Whether an LLM is inherently deterministic
The model is immutable at the point of use, so (use of a RNG or timing data notwithstanding) the output should be entirely deterministic? Not letting the caller pick a random seed seems to me to be a design choice.
Controlling all sources of entropy is hard if no-one has deliberately decided to try to make a process repeatable, but that doesn’t make the LLM non-deterministic.
(Back when I worked on a compiler, we carefully didn’t depend on any randomness – and on a single thread, the same input with the same compiler build should always give the same output. But change anything and all bets were off)
In response to the idea that GPT may be non-deterministic in design
I can easily believe it. That's where the design decision kicks in -- if they are happy allowing non-reproducible results, they don't need to spend the effort to make sure they don't introduce hard-to-remedy uncontrolled randomness.
Any source of true randomness may be replaced with pseudo-randomness, and any parallelism can be linearised.

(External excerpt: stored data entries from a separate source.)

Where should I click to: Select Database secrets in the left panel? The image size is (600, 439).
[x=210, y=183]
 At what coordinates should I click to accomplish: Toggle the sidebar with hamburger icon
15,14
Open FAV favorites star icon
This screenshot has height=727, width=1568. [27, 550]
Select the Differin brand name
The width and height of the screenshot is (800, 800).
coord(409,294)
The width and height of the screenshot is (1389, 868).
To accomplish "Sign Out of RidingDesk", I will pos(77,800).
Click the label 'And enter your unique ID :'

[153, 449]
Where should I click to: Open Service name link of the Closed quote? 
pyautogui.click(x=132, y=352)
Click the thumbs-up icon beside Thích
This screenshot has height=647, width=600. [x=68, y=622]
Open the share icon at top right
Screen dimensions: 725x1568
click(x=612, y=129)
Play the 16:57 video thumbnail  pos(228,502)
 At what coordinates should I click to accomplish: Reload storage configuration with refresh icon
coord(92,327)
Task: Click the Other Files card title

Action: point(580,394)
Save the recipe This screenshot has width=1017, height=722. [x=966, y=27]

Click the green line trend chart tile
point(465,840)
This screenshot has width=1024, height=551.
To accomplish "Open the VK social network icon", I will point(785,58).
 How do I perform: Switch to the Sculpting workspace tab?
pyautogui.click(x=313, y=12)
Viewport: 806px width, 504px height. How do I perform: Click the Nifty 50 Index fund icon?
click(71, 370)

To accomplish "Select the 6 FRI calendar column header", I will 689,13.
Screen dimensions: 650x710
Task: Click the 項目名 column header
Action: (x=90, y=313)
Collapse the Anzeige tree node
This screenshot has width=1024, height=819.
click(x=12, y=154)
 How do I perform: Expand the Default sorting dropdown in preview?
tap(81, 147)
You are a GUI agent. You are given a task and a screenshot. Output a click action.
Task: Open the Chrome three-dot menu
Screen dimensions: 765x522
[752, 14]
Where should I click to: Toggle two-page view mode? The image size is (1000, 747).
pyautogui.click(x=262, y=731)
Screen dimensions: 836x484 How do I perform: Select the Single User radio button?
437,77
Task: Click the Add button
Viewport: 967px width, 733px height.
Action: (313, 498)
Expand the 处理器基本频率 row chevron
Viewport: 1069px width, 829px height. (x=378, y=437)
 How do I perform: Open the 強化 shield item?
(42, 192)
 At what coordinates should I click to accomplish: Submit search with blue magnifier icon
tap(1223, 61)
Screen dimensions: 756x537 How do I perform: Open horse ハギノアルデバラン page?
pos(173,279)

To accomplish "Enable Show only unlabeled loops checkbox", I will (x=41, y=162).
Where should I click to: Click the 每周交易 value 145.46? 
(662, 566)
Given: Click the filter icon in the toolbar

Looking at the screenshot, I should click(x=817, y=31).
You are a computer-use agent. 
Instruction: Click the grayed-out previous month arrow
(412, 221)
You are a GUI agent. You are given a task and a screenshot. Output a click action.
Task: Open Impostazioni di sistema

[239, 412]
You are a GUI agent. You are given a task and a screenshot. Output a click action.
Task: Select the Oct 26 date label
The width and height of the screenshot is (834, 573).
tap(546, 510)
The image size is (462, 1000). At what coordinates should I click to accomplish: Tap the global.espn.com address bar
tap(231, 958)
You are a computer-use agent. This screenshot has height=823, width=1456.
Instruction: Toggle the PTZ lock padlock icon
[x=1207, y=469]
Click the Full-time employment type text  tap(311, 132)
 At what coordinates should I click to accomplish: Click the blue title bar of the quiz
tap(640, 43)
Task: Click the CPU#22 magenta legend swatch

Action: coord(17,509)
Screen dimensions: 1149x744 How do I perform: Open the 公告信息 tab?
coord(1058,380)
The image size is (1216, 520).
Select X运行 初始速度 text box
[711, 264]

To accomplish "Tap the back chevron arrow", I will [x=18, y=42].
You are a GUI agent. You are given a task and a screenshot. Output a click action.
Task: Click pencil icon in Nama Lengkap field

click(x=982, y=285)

I'd be quite surprised if this weren't already in place for testing, although I may well be overestimating the utility of deterministic tests for LLMs or underestimating just how much of a performance regression I'm proposing.
I'm not saying it would necessarily be easy, cheap, or even worthwhile to expose a deterministic API -- but it would be possible. And I'd quite like one, even at a significantly higher per-call cost, if only because it makes it easier to argue that a large language model is not an AI.